» YOUR INSTRUCTIONS: Copy each of the following records word for word, keeping every line and number unchanged.

» RECORDS TO USE:
==========

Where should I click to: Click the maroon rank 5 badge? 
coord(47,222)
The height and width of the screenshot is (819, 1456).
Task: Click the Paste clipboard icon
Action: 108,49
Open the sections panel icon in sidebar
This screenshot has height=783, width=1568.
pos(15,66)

==========

» CORRECT RESULT:
Where should I click to: Click the maroon rank 5 badge? 
coord(47,222)
The height and width of the screenshot is (819, 1456).
Task: Click the Paste clipboard icon
Action: 108,49
Open the sections panel icon in sidebar
This screenshot has height=783, width=1568.
pos(15,66)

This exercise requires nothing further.